Dünyanın En Ünlü Teröristlerden Komünist Çakal Carlos’un Korkunç Terör Saldırılarıyla Dolu Hayat Hikâyesi

Günümüzde insanlara en ünlü teröristi sorsanız herhalde çoğunluk, 11 Eylül saldırılarının beyni olan radikal İslamcı Usame bin Ladin’in adını söyler. Ancak bundan 50 yıl önce, henüz köktendinci İslamiyet’in terörizmle ilişkilendirilmediği zamanlarda bir numaralı halk düşmanı Filistin kurtuluş hareketin katılımıyla ünlü radikal solcu militan Çakal Carlos’tu. Bu gizemli insanın kim olduğunu merak ediyorsanız merak ediyorsanız içeriğimize buyurun. 👇

Çakal Carlos, 1949’da Venezuela’da İliç Ramirez Sançez adıyla milyoner bir avukatın oğlu olarak dünyaya geldi.

Babası servetinin çoğunu petrol fiyatlarının tavan yapması sonucu kazansa da kendisini Marksizm’in davasına o kadar adamıştı ki çocuklarının isimlerini Vladimir, İliç ve Lenin koyarak devrimci Rus lideri onurlandırdı. Sançez sonraları Carlos takma adını aldı.

Siyasi görüşüne rağmen babası kendisini kapitalist dünyanın en önemli merkezlerinden Londra’da bir hazırlık okuluna yazdırdı.

Oğlunun hayatta biraz fazla zevk aldığını fark edince de komünist ideoloji yuvası Moskova’daki Patrice Lumumba Halklar Dostluğu Üniversitesi’ne gönderdi.
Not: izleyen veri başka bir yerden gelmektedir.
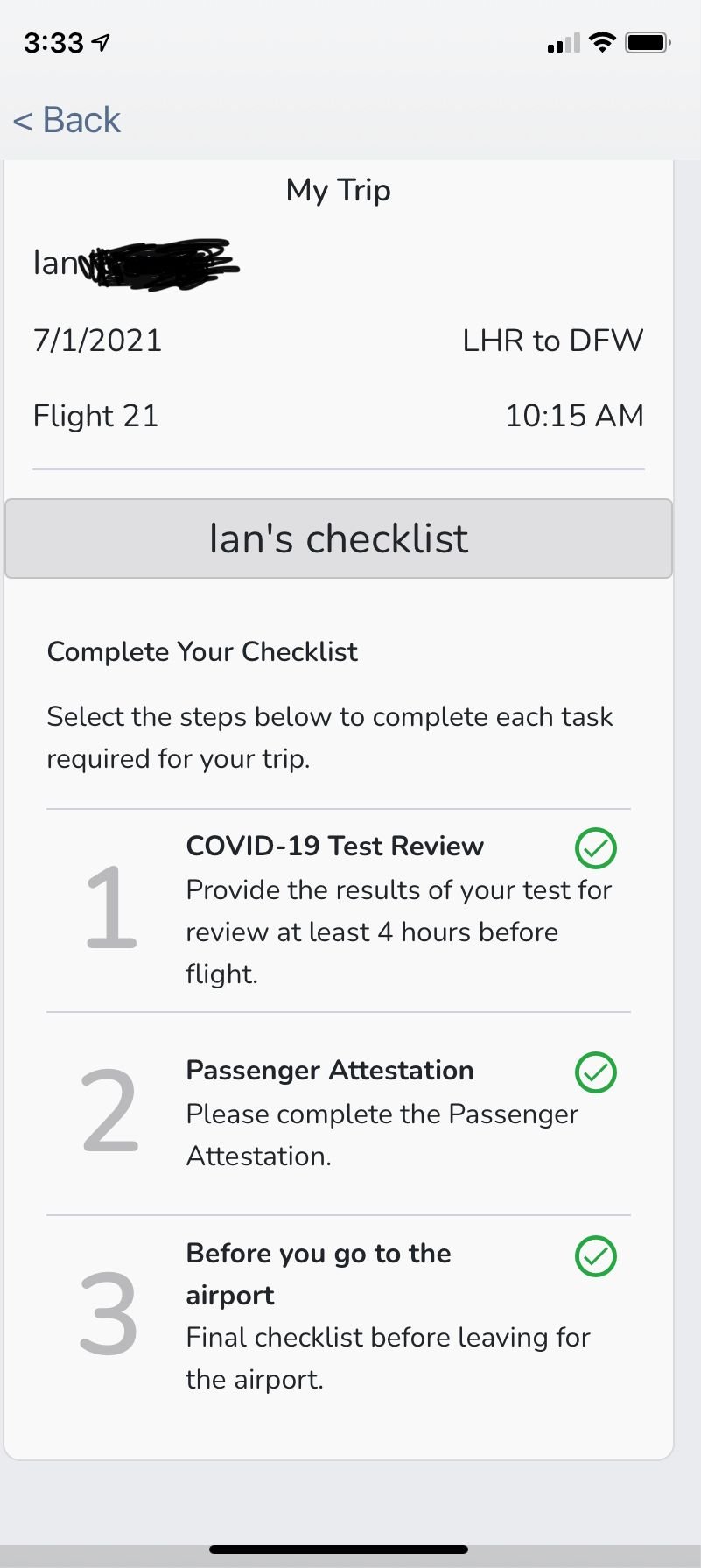Tap the 3:33 status bar clock

tap(53, 43)
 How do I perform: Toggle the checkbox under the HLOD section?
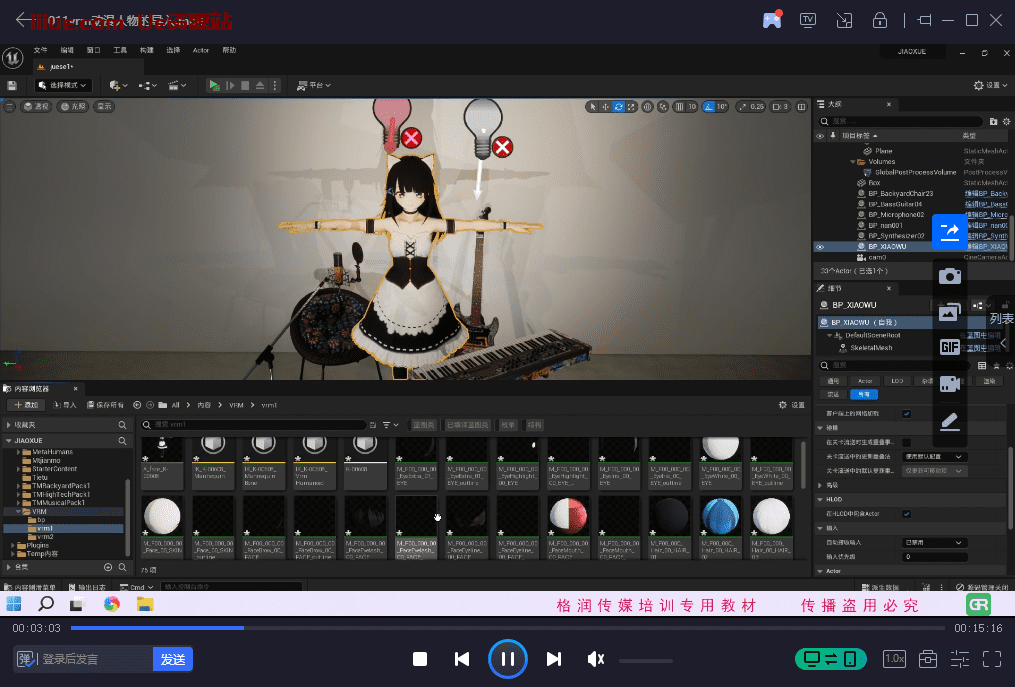[x=906, y=513]
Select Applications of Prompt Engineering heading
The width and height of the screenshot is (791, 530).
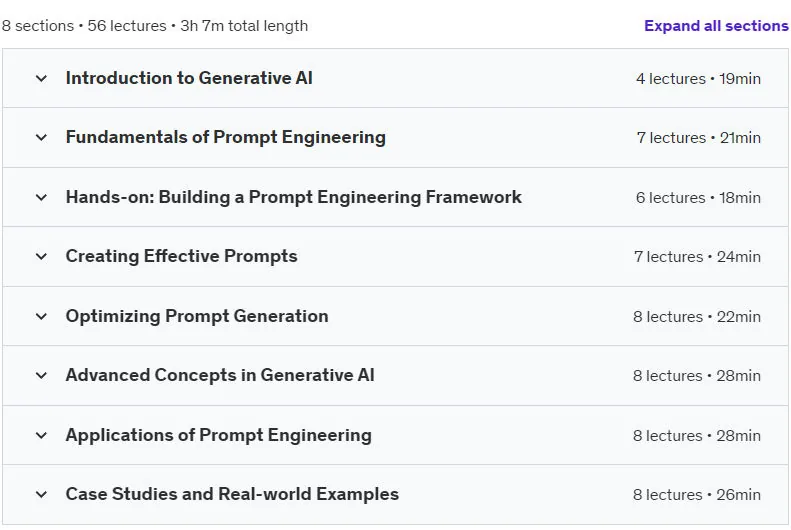point(218,435)
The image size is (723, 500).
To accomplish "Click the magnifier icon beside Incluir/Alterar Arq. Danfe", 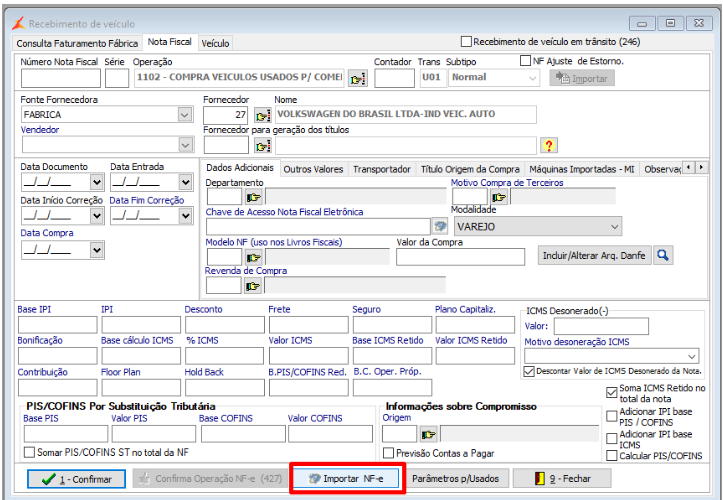I will [x=662, y=255].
Orada çok sayıda Filistinli öğrenciyle tanıştıktan sonra İsrail güçlerine karşı verdikleri mücadeleye katıldı. Ancak üniversite yaşantısı uzun sürmedi.

Hayal kırıklığı niteliğindeki ders notları ve fakülte dekanıyla girdiği tartışmalar nedeniyle 1970’te okuldan atıldı.

Sonrasında Beyrut’a taşındı ve kendi kendini tam zamanlı bir devrimci olarak tanımlayama başladı. Kısmen Lübnan merkezli bir Marksist-Leninist parti olan Filistin Halk Kurtuluş Cephesi’ne (FHKC) katıldı. Parti günümüzde de varlığını sürdürüyor. FHKC de diğer Filistin partileri gibi İsrail vatandaşlarına saldırılar düzenleyen bir milis gücüne sahipti.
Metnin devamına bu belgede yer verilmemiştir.